Tuesday, October 18, 2011

Bring your own brain

I've been challenged recently with a phrase I use to describe the Episcopal Church, as a church where a person doesn't have to check their brain at the door, and I've often wanted to start a "Bring your own brain Bible study".

So I've been thinking how I could explain what I mean by these brain statements to people who have taken offense at them. And it's this:

Once, when I was a seminarian intern, I learned that, where I was serving, the Episcopal priest had the final say in what a passage in the scriptures meant. In fact, that was what Bible study was: the priest teaching about the scriptures and telling people what they meant.

Now, never mind that the same priest had in fact changed his mind on scriptural meaning from time to time. When a parishioner asked me to tell her what a passage meant, and I asked her what she heard in it and what it meant to her, she was adamant, and so was my supervising priest, that it would be my job, as a priest, to tell people authoritatively what a passage means, full stop. Forget what the lay person might hear in the passage.

I call that having to check one's brain at the door. The Bible printed in English for the first time meant that these scriptures were openly available to everyone, not just the ordained. The consequence was surely going to be that lay people would have their own opinion on what scriptures meant, and they might disagree with the official line of the Church. My take is, Good!

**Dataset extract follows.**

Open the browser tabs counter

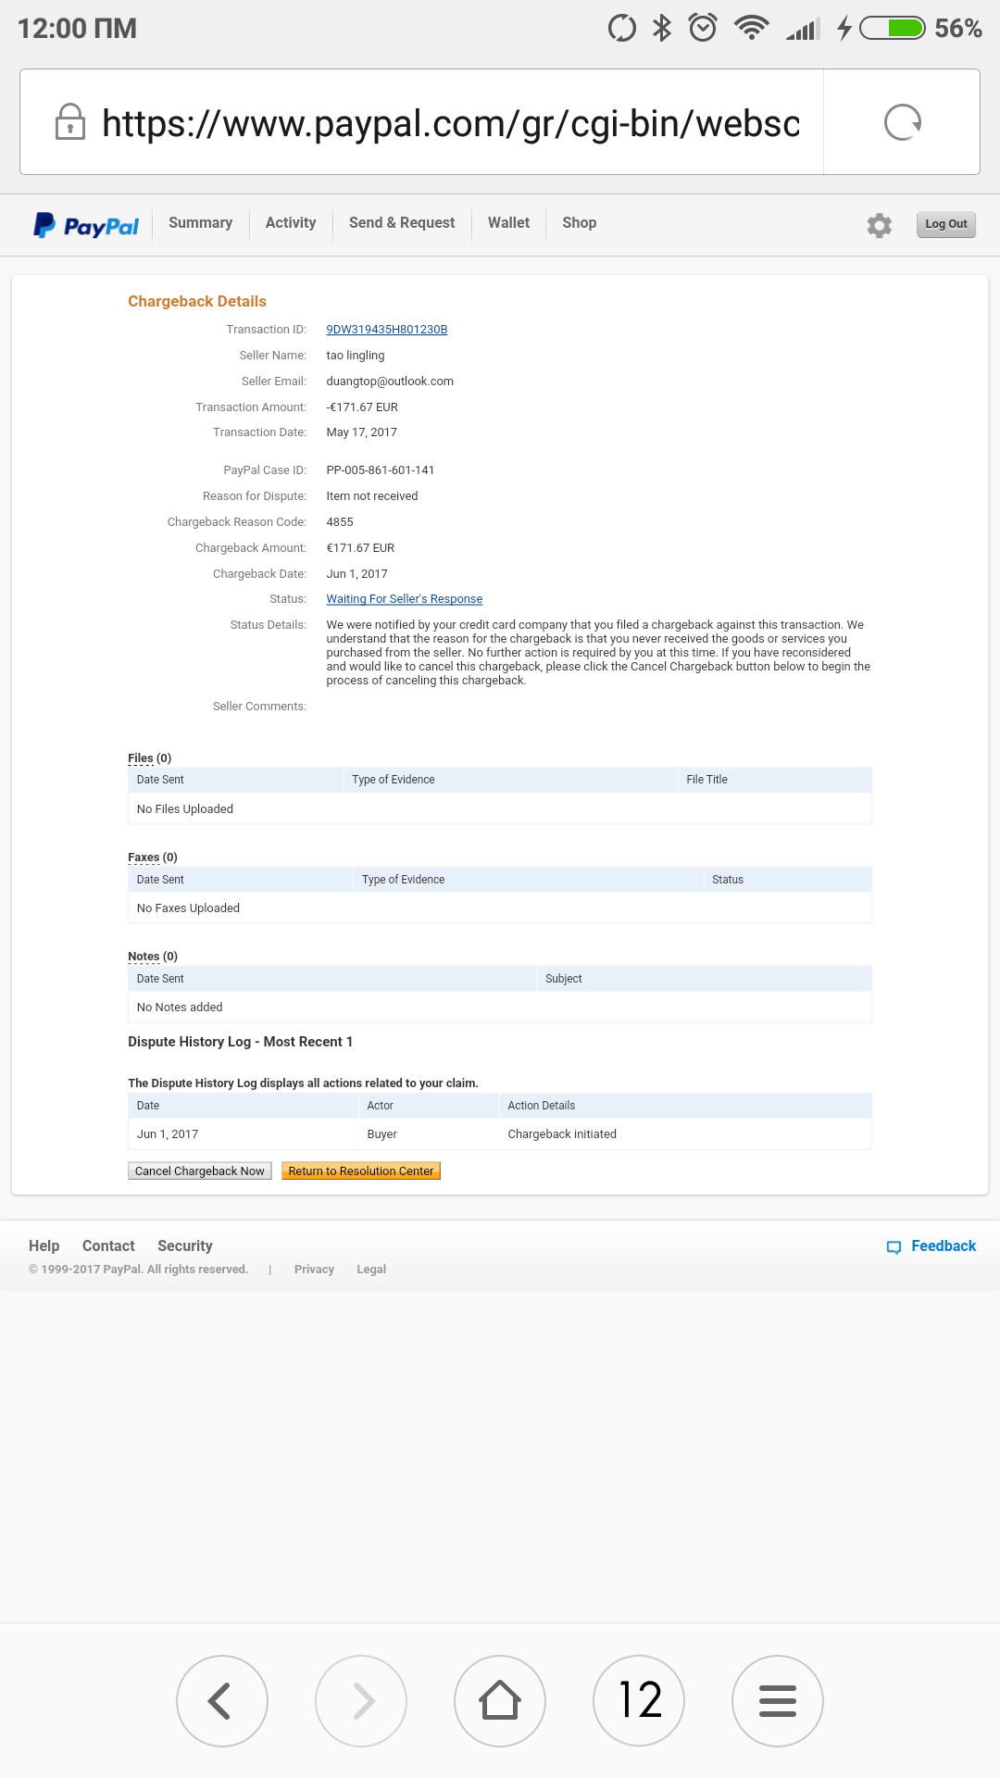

Second example, I remember my now late cousin, a Roman Catholic, who was a man, saying that he hoped he never had to listen to a sermon delivered by a woman, because no woman was ever going to tell him how to think. On probing, I found that this what sermons in his RC church were - the priest telling the people how to think. Whether this was what was actually happening, this is what my cousin wanted and perceived he was getting, so he was checking his brain at the door.

As a lay person, long before I even thought about becoming an ordained clergyperson, I was charged with teaching the five session Scripture portion of a 12 week training for lay people preparing to become Lay Readers, which included planning non-Eucharistic services and giving Holy Communion.

After three sessions, I noticed that one man never took part in any of the discussions. I asked if there was anything I could do. He said, Oh, no, please don't misunderstand. I was raised Roman Catholic. We never even got to read the Bible for ourselves. The priests told us what they thought we needed to know. So all this is entirely new to me and I'm just sitting here absorbing it all like a sponge without even breathing much less speaking.

I've never forgotten that.

Maybe there is a better phrase than not checking one's brain, or bringing one's own brain. I use those phrases because there are people out there who are desperate to be released from what they experience not as Christ's freedom but shackles. I'll work on what phrase I might use instead. Meanwhile, liberating the brains of the laity from the prison of being told what to think and believe is what I have been called to do. So I shall, and I will, continue to do so.